Return exactly the lines of the records below, starting at the line that contains "Given: Expand the Macintosh HD tree item" and ending at the line that contains "Viewport: 1200px width, 965px height.", with both of those lines kept.

Input Block Start

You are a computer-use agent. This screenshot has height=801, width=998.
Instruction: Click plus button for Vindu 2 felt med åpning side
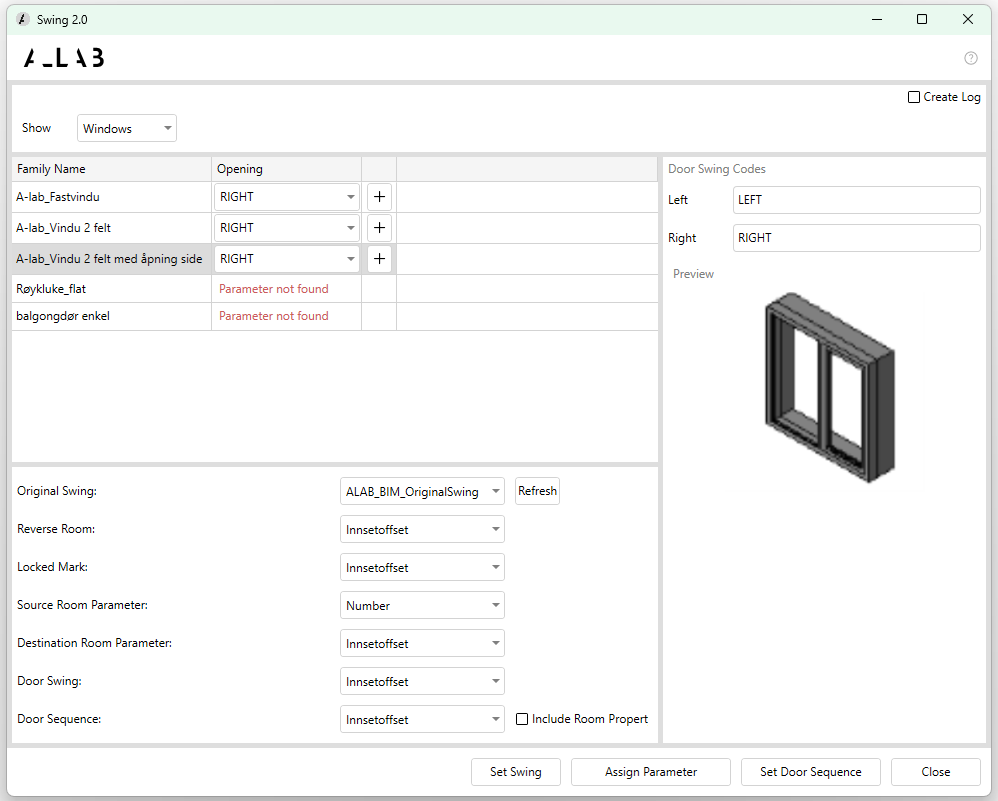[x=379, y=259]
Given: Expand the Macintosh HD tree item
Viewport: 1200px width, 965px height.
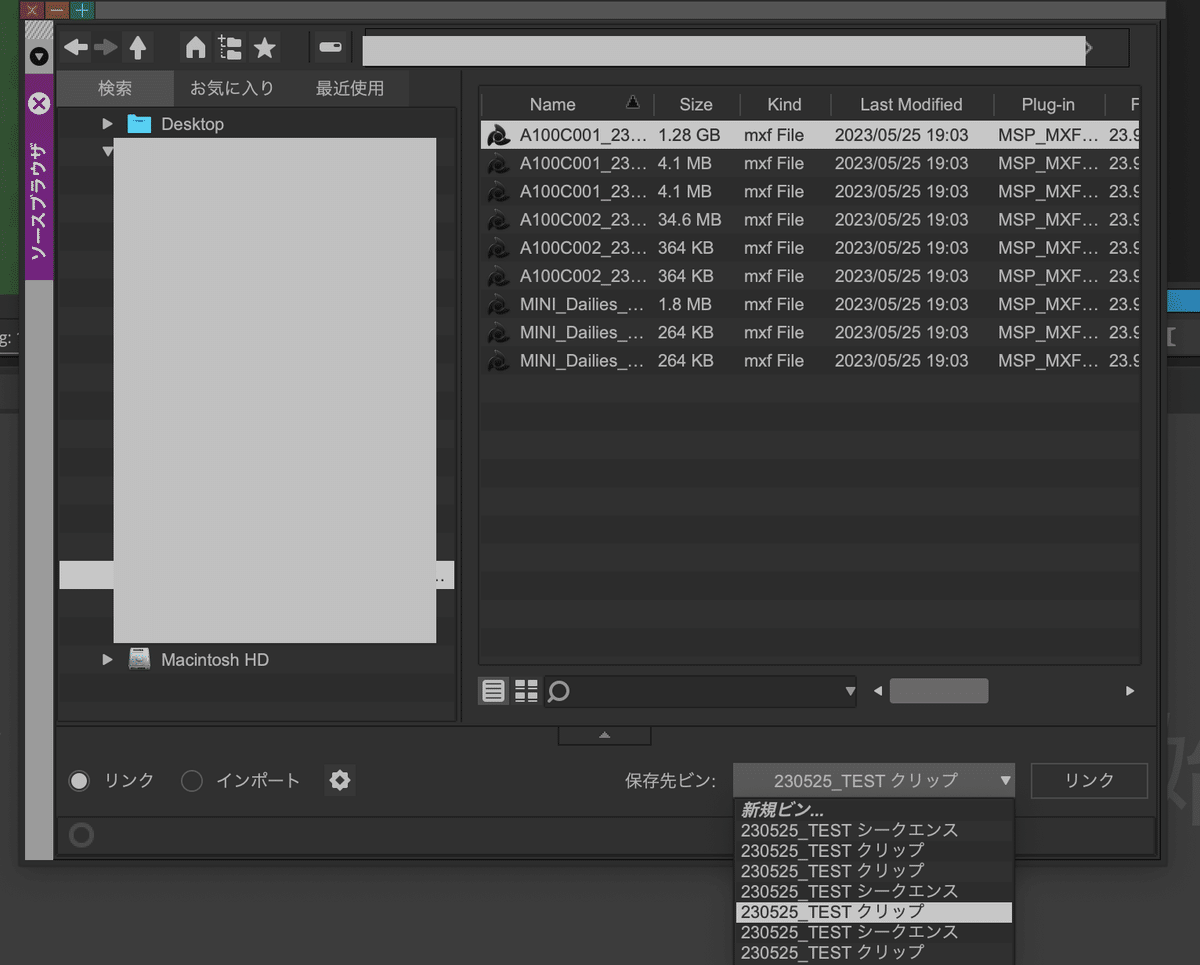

Input Block End
Input Block Start

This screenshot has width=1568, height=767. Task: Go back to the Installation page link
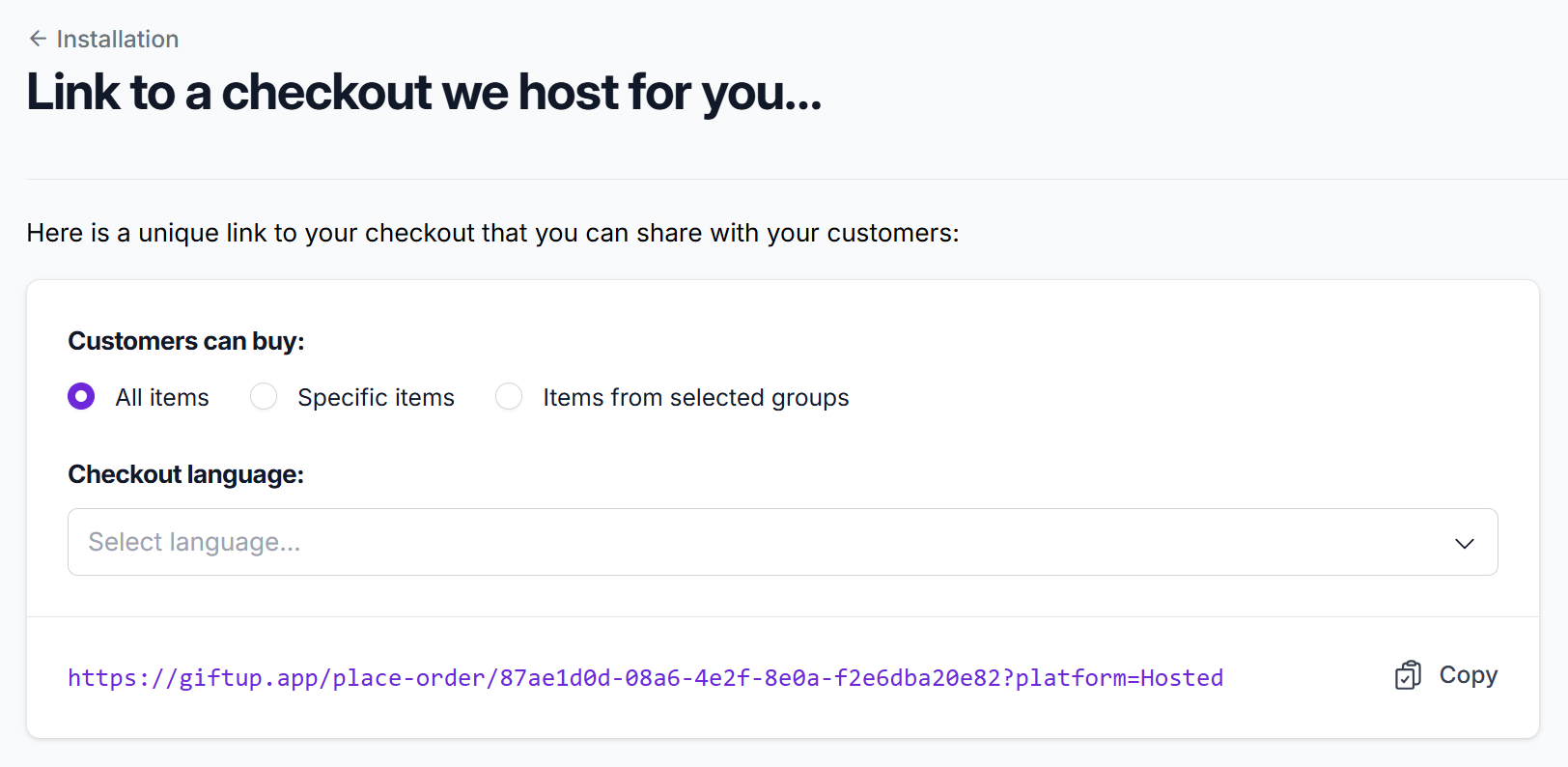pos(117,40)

Input Block End

**Answer to this task**
Given: Expand the Macintosh HD tree item
Viewport: 1200px width, 965px height.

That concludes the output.